There is a Problem
During the implementation of SSAS Tabular model, you usually hit some point you think about, managing some calculation as calculated column. If possible, you should preferably use calculated measure. However, there are situations the calculated column is the only option. In my case, I have implemented General Ledger type cube. As far as General Ledger has only one value column in it, you actually define real measures (calculations) trough data filtering. Such a filtering represents MxN relation as same amount can be calculated in different measures.
The content of my measures was defined by quite complicated filtering expressions such as:
- Using ranges of value of one column. (E.g. Values which contains value of account number between 0 and 023400)
- Many different filters in same column. (Values which contains value of account number between (0 and 023400) or (300000 and 350000) or …)
- Filtering in more columns
In following sections, I will describe how I managed to handle calculated columns in all layers of the reporting solution and what its impact was.
Calculated Measure (Member)
As a first try, I have implemented filters directly into DAX calculated member. It was rather long and not really clear DAX expression. Such an approach, having filter directly in DAX measure, resulted in:
- Poor performance
- Hard readability and maintainability of measure
Logically, another attempt was to move such a filter into calculated column, which would result in pre-calculated value “False or True” (True if row belongs to particular measure). In fact, I needed 14 calculated columns to handle all my measures. Even though calculated columns result is stored in the memory, data volume did not increase significantly as there were always only two values (True and False) in the column. Such a fact resulted in high compression factor for column store type engine. I then used the result of calculated column or more columns in DAX measure. Outcome of this solution was:
- Good performance of the queries
- Solid readability and maintainability
- Minimal increase of data volume in memory
I was fully satisfied with this solution until I implemented incremental processing into the cube. Data volume I was working with is 90mio records so full load of the cube took about one hour. Nevertheless, my target was to implement hourly updates into the cube. When I tried to implement it, we learned we are not able to get better processing time then 7 minutes, no matter how many rows are added, no matter whether via Partitions or via ProcessAdd method.

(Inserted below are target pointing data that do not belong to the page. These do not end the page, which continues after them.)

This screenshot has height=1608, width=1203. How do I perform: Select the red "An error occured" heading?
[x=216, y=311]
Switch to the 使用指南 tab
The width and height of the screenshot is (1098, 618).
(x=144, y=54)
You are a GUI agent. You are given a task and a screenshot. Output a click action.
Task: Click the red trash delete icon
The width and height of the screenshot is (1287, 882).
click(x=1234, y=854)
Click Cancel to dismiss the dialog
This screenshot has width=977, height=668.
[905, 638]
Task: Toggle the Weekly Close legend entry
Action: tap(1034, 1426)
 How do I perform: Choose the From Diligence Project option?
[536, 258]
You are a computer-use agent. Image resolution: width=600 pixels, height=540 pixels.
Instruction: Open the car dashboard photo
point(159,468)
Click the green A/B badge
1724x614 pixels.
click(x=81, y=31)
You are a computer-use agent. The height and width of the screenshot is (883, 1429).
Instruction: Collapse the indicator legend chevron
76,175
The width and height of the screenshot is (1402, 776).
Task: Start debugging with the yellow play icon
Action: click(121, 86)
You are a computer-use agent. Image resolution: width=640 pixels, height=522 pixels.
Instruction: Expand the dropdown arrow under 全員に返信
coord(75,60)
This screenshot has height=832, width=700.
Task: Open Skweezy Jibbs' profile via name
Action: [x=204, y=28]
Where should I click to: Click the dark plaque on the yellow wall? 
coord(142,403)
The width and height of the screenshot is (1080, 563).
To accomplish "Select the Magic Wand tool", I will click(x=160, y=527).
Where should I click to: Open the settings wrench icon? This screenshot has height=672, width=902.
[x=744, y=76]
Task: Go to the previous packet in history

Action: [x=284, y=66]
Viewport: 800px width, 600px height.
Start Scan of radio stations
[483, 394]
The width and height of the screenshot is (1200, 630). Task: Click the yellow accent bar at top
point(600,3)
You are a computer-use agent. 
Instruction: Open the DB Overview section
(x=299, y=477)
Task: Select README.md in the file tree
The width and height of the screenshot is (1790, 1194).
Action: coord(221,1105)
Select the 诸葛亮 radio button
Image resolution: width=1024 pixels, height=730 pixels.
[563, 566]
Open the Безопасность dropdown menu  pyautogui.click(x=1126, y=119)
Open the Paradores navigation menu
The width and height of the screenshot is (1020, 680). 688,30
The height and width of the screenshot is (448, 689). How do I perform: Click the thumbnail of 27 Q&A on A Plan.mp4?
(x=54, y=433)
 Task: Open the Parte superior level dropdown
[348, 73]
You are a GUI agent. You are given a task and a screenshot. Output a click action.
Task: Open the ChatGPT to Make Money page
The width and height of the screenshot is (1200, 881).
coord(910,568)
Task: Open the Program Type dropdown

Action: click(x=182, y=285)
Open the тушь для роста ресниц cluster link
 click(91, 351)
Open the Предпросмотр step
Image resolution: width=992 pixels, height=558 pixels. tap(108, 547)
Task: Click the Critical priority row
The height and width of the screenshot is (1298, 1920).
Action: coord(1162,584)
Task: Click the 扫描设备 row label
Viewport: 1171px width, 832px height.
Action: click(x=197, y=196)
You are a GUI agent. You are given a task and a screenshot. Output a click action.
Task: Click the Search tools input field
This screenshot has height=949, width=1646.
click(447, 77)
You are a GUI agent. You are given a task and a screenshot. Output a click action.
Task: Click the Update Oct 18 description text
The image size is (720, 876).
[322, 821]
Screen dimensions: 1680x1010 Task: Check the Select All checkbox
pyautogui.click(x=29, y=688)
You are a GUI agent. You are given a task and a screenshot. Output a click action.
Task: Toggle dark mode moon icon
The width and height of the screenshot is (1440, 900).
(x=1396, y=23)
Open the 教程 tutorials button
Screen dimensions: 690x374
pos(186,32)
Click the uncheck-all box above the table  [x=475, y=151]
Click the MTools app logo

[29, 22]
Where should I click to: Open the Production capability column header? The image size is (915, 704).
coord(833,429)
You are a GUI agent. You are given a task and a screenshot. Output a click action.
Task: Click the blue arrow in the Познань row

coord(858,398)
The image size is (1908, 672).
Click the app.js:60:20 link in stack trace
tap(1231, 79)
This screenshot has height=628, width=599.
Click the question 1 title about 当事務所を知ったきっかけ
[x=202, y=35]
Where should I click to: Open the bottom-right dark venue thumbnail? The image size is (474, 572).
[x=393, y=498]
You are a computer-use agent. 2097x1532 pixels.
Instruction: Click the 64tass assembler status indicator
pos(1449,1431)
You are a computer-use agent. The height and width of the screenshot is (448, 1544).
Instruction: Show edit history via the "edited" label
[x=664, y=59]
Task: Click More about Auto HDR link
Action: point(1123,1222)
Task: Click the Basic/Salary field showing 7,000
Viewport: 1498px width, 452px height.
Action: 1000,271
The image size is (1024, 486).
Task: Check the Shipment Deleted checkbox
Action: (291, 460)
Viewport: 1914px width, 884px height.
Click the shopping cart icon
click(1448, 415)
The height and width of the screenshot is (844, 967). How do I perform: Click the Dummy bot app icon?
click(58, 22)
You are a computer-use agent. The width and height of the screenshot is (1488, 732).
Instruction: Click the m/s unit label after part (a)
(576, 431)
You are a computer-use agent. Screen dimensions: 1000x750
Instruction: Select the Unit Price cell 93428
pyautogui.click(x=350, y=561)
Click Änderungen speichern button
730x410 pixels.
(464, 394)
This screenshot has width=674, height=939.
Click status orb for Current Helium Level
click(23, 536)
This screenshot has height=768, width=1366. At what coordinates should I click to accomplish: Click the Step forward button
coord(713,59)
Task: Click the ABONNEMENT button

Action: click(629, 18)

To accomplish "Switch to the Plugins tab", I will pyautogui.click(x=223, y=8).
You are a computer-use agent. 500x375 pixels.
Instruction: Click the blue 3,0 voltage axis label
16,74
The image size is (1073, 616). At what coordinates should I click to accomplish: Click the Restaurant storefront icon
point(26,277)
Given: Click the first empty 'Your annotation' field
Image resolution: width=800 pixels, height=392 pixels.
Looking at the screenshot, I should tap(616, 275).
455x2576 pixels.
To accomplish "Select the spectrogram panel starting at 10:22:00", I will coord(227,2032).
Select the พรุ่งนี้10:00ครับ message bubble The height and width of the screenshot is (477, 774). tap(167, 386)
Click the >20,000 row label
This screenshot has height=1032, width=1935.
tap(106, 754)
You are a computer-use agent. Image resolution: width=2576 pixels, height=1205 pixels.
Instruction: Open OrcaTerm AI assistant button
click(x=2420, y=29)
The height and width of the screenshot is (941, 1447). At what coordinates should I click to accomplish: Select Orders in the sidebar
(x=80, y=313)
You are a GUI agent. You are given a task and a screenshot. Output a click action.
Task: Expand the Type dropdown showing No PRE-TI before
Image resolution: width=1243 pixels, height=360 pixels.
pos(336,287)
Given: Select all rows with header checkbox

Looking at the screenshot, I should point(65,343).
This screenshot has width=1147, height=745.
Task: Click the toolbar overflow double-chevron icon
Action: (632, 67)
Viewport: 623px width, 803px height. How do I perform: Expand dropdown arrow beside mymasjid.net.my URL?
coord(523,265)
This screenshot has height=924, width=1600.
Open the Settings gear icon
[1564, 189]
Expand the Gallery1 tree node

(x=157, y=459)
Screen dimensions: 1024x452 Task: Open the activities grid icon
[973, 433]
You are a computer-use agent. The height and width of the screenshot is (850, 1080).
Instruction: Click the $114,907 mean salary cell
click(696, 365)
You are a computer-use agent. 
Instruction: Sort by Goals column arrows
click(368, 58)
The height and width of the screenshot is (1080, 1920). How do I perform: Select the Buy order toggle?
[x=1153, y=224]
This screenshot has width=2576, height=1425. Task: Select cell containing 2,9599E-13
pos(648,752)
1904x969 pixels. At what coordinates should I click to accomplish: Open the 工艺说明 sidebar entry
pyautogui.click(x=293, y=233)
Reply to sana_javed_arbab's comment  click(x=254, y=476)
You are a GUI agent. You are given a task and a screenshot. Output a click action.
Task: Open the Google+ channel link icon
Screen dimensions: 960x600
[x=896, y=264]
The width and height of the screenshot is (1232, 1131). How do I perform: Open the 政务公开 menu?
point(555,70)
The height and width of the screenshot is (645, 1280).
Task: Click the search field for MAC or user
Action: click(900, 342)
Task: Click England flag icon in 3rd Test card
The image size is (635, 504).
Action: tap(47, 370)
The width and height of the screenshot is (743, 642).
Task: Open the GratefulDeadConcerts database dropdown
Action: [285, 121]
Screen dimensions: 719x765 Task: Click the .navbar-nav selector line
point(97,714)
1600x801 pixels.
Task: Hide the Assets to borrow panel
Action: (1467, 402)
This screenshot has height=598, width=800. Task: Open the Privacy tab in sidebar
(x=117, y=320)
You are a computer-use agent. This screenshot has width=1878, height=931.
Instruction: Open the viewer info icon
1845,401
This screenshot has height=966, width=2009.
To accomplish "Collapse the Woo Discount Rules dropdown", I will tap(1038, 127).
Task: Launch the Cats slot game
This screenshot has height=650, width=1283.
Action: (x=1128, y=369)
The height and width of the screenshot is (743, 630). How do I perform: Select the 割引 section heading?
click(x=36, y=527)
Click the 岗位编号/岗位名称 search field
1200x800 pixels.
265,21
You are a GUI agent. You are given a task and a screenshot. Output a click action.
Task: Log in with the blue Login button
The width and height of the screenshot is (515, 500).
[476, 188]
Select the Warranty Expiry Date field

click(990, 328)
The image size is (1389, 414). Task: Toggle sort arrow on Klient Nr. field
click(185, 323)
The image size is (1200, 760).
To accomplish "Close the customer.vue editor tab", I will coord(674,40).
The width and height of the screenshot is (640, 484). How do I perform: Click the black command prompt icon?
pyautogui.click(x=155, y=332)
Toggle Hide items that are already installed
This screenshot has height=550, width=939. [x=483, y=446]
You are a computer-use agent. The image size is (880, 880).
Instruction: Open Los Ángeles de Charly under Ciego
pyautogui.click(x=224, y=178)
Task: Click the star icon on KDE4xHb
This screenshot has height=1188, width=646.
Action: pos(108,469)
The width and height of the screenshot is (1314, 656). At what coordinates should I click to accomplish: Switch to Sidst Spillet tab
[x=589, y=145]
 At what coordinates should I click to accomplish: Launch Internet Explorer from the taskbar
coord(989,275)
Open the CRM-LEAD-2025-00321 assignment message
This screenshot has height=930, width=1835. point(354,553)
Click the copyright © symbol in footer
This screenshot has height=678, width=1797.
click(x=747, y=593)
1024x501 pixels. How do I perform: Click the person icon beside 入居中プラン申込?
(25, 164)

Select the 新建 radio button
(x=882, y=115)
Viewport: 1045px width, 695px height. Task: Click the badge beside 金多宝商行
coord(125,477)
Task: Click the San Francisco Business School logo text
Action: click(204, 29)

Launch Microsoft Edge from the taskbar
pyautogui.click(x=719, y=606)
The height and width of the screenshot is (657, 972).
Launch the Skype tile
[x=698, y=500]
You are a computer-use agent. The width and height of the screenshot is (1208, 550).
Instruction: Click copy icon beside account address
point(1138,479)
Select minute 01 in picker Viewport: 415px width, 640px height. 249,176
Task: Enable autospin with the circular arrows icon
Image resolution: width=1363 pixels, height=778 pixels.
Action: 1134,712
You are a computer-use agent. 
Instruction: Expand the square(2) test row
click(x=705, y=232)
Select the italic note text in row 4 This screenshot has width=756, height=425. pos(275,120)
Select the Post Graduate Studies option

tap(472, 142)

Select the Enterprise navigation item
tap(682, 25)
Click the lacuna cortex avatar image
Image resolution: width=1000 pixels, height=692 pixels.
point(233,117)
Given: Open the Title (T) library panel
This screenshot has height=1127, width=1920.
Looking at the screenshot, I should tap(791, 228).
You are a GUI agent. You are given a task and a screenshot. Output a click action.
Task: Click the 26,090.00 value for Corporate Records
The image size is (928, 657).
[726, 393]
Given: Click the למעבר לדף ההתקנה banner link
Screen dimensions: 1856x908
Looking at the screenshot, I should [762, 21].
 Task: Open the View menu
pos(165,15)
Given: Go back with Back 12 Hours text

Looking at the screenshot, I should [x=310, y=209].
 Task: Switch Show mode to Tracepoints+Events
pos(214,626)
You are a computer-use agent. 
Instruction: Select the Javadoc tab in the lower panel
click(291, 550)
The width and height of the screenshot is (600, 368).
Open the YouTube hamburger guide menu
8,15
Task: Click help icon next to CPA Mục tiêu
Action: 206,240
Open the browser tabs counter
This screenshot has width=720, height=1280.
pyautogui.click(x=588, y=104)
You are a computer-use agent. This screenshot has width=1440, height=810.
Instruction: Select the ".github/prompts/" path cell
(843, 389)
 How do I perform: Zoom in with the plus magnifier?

While analyzing workload on the server during the processing, I found out that most of the time SSAS engine was recalculating these calculated columns. Obviously, SSAS engine is not calculating values of those columns only in order to get new rows, but it is also recalculating all the existing rows. Together with ETL part, incremental processing would take more than 10 minutes, which was really not a result I would be happy with.
To sum this up, there is one downside of this solution which can be defined as following:
- Poor performance in incremental data loading phase
Therefore I decided to move calculated columns to lower layer. There are basically two options: SQL or ETL. Firstly, I tried SQL Server but our HW was not performing very well and our tests discovered that there would be a problem during initial load – when all 90mio records are processed in only one step.
Therefore, I decided to test to put definition of calculated column directly into the SSIS package which was extracting the data from data source to our DataMart. In the end, it was a right place.
Outcome of my implementation can be defined as followed:
- Minimal impact to ETL duration incremental and initial.
- Minimal impact to data volume on SQL layer as we stored fact table as clustered column store index. Same goes for SSAS layer.
- Great improvement of incremental SSAS processing. (Duration around 1 min 30 sec.)
As for the answer to my core question of the initial article I would say “it depends”. However, as for my concrete solution, ETL layer represents the best solution bringing most advantages. To be clear, there is one disadvantage of this approach – If calculation is redefined or new calculated column is added, you have to apply this to all, already loaded rows. So you can reload all data or update data on SQL layer in batches. Therefore, backward changes can be challenging.